Sergeant Ishmael Matjeka has been instrumental in ensuring that rapists are off the streets.
Image: Vukuzenzele

Sergeant Ishmael Matjeka of the serial and electronic crime investigations (SECI) unit in Limpopo, has made a name for himself for helping put serial rapists behind bars.

Matjeka, 36, collects evidence, interviews witnesses and follows up on any information related to the cases he is working on. He also submits reports to the prosecutors and often testifies in court during trial. 

The SECI is a provincial policing unit that falls under the family violence, child protection and sexual offences (FCS) unit of the SA Police Service.

Matjeka has been a police officer for 11 years. He has helped put close to 20 serial rapists behind bars for life. The first one was during his time at the Groblersdal FCS unit. The other 18 convictions were during his time at the SECI.

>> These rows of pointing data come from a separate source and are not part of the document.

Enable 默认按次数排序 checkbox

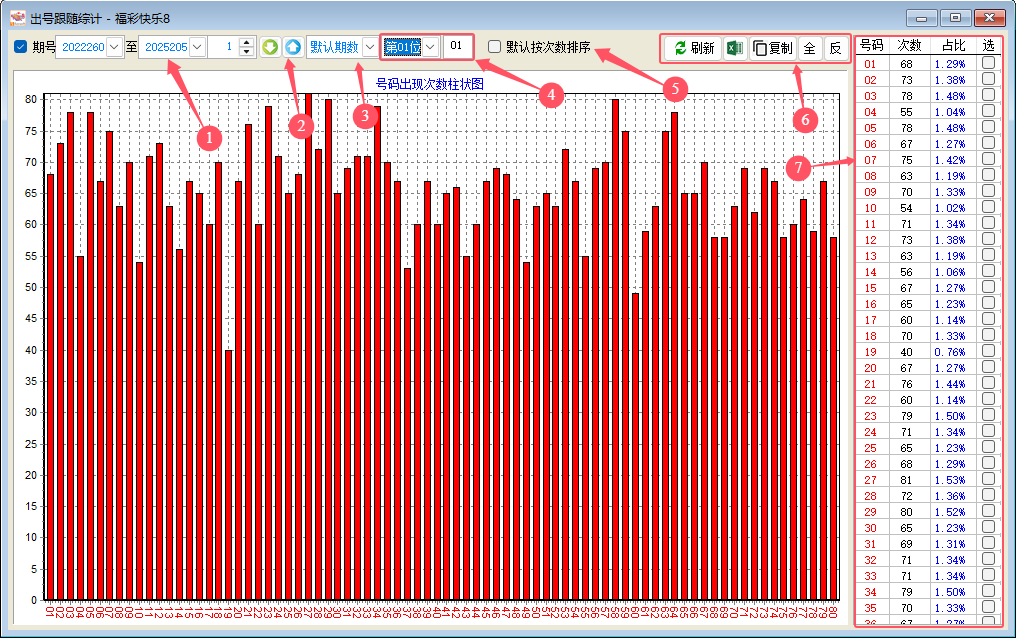point(494,47)
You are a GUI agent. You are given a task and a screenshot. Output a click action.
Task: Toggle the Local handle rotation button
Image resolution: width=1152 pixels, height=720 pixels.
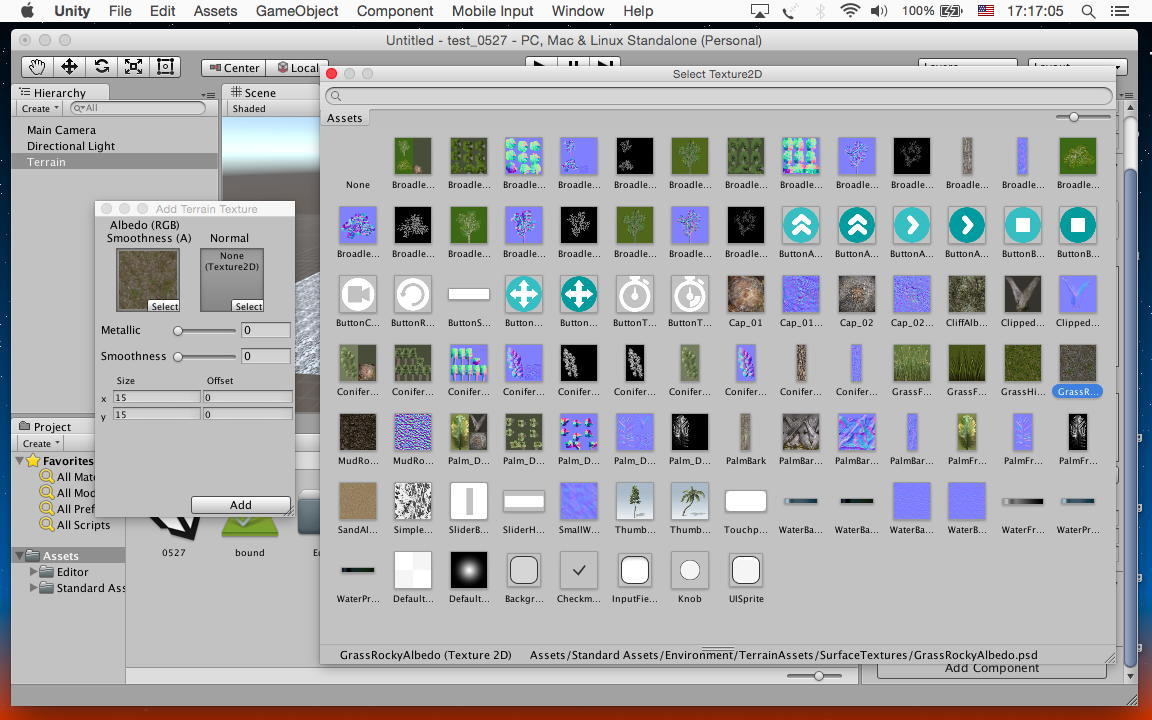[x=296, y=68]
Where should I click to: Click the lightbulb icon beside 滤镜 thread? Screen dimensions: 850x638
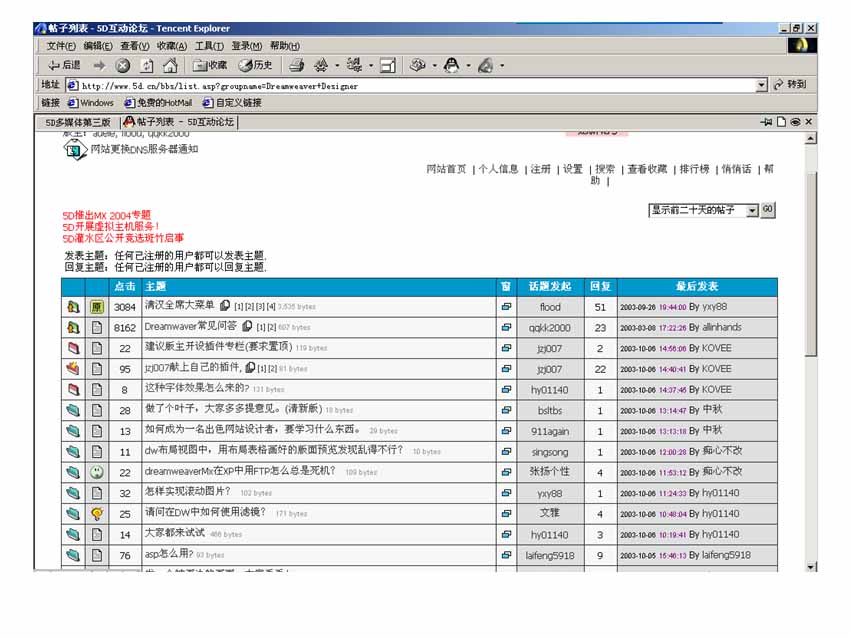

He has done this by using DNA, forensic evidence and by putting together thorough reports for the prosecutors.

“Every time a victim comes to report a rape, the lab collects DNA samples, which it puts on file. If the DNA is identical to other samples they have on file, then it is known that a serial rapist is operating in the area. Once the lab notices this pattern, the case is passed on to us at the SECI.”

Matjeka is now working on 39 cases related to gender-based violence (GBV).

What to do if you are raped

Matjeka advises a rape survivor to immediately go to the nearest police station to report the rape. He says that the person must not take a bath, which might destroy DNA evidence. In addition, they must take along the clothes they were wearing, because these too can provide crucial evidence.

He says rape survivors should be given priority at police stations and will be assisted by an officer trained in assisting GBV survivors.

If a victim is able to give a statement before receiving medical treatment, this will be done before the victim is taken to hospital by the police, for a doctor’s examination.

The evidence collected during the examination is put in the sexual assault evidence collection kit, to be tested and analysed at a lab, says Matjeka.

He urges the police and community to work together to solve GBV cases.

“I urge men and women to not only speak out but act against GBV by reporting it to the police before lives are lost.”

To report a rape, call 10111, or visit your nearest police station.